I’ll say that I don’t really get the idea of reviewing a place like LocoL or Guy Fieri’s American Kitchen & Bar or a number of other restaurants that Wells has seen fit to critique. It’s certainly his right and once he’s embarked on that assignment he needs to stay true to his voice. And make no mistake, I believe that LocoL is fair game.

But I also can’t help but contrast Wells to the critic of record in LA, Jonathan Gold. Wells writes about the food in a very traditional sense. He’s critical, but fair. His writing focuses on the dishes and service and it seems as though he tries to keep subjectivity at bay in what is primarily a subjective endeavor. However, it’s worth noting that he gains the most recognition when he has negative things to say about restaurants that are well-known.

Jonathan Gold writes about food and dining as an experience. He tries to give the reader a sense of the emotions and feelings they might experience when they become part of the restaurant for those few minutes while they dine. His reviews often leave readers seeking more details about the dishes and how those dishes taste. This is polarizing because readers often just want a critical review of the food and service and Gold often omits that information. Jonathan Gold gains the most recognition when he highlights and champions restaurants and chefs to help elevate how the city views these people and their business.

I’ll say that I’m very glad this city has Jonathan Gold. When I want the details of the dishes and service at a restaurant, a paid critic from a periodical can’t hold a candle to this community. So I really don’t need a critic who operates like Wells (or S.I. Virbila for that matter).

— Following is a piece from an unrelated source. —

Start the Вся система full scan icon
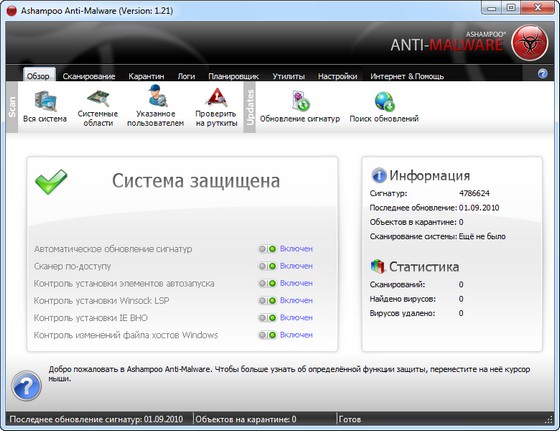45,101
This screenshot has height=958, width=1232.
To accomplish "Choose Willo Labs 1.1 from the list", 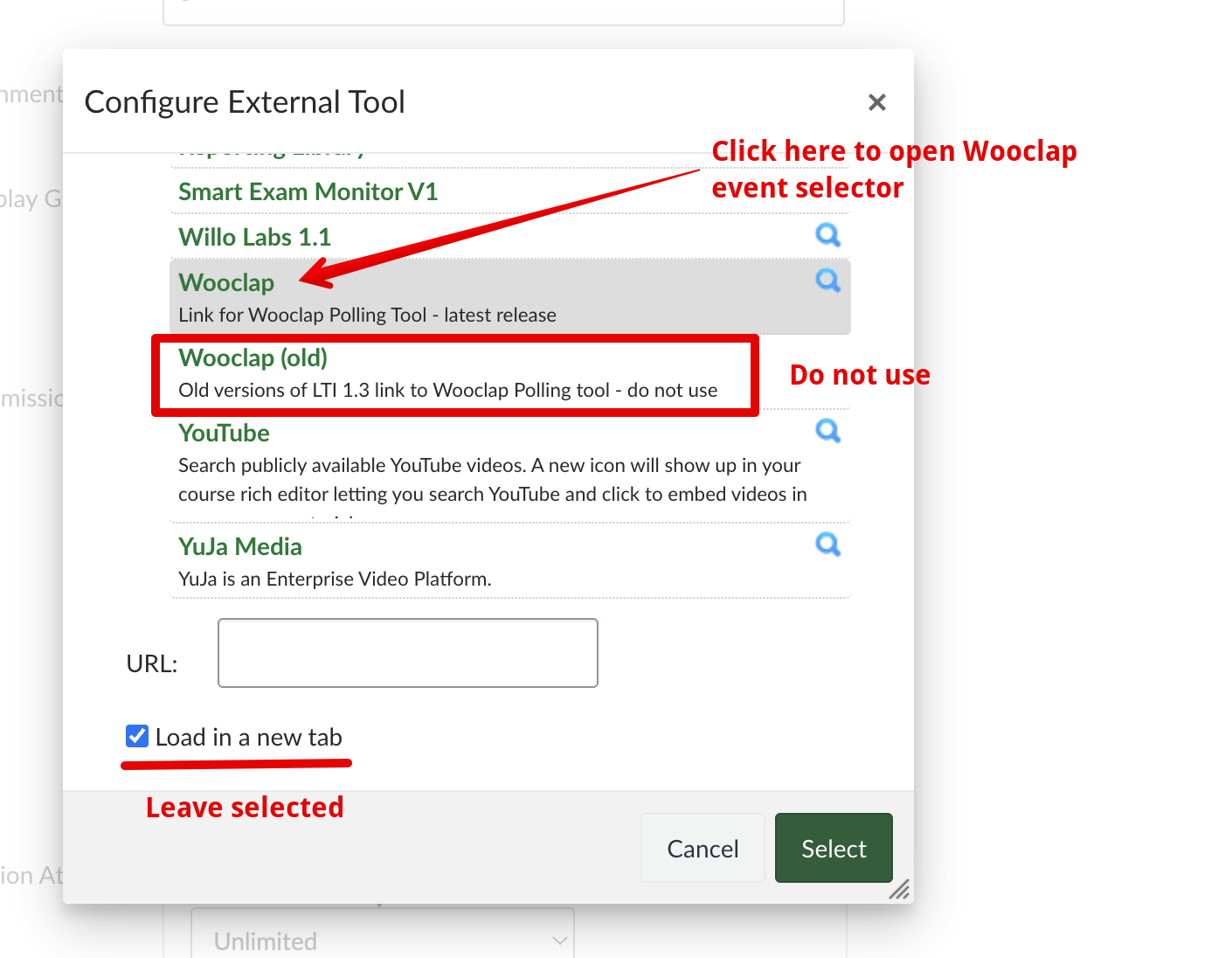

I guess what rubs me the wrong way is I don’t understand why this review was necessary. The NYT is the paper of record for the country, but it still should have a very good reason for sending its restaurant critic across the country to review a restaurant. I’m not sure that applies here.

Again, LocoL is certainly fair game. I think the backlash argumentation has often been illogical and poorly made. Perhaps this post is, too. Nearly everyone’s backlash to the backlash posts make so much sense. Ultimately, Wells’ choice needs to be protected.

But I keep coming back to this: was this a necessary review? Does the NYT readership need a critical review of the food served here? Does this serve a purpose that a Yelp review or a FTC’er starting a new thread hasn’t already accomplished? I don’t see it.


they thought it would sell newspapers and advertising. simple as.


page views and advertiser dollars.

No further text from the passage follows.